Odaily Planet Daily News The British think tank Policy Exchange recently released a comprehensive report on Web3, proposing a number of recommendations aimed at strengthening the UK's Web3 competitiveness. The report believes that against the backdrop of increasing regulatory uncertainty in the United States, some large companies such as a16z, Coinbase and Fidelity have already established operations in the UK. Revolut and Gamestop are shutting down their blockchain applications in the United States to avoid issues that could upset regulators. At the moment, the UK has an opportunity to take advantage of Web3 companies leaving the US.
Furthermore, Policy Exchange estimates that the UK could capture around £29bn of this volume with sensible regulation – and this assumes that sensible regulation does not stimulate further growth in the industry, which it might in fact do. This equates to an additional £10.7 billion in assets and more than 36,000 jobs. These are industries with huge potential and are growing rapidly, bringing many innovative new companies, consumer goods, high-skilled jobs and tax revenue to the UK.

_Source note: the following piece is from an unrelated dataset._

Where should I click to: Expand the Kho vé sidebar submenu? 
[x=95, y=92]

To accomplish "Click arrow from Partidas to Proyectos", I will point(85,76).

The report states that the UK needs to re-evaluate the Financial Conduct Authority (FCA)’s KYC requirements for cryptocurrencies and explore and develop “alternative and innovative technologies”, including on-chain identity and blockchain analysis tools, to achieve regulatory purposes. Another important recommendation is to clarify the limited legal liability of individuals in a decentralized autonomous organization (DAO).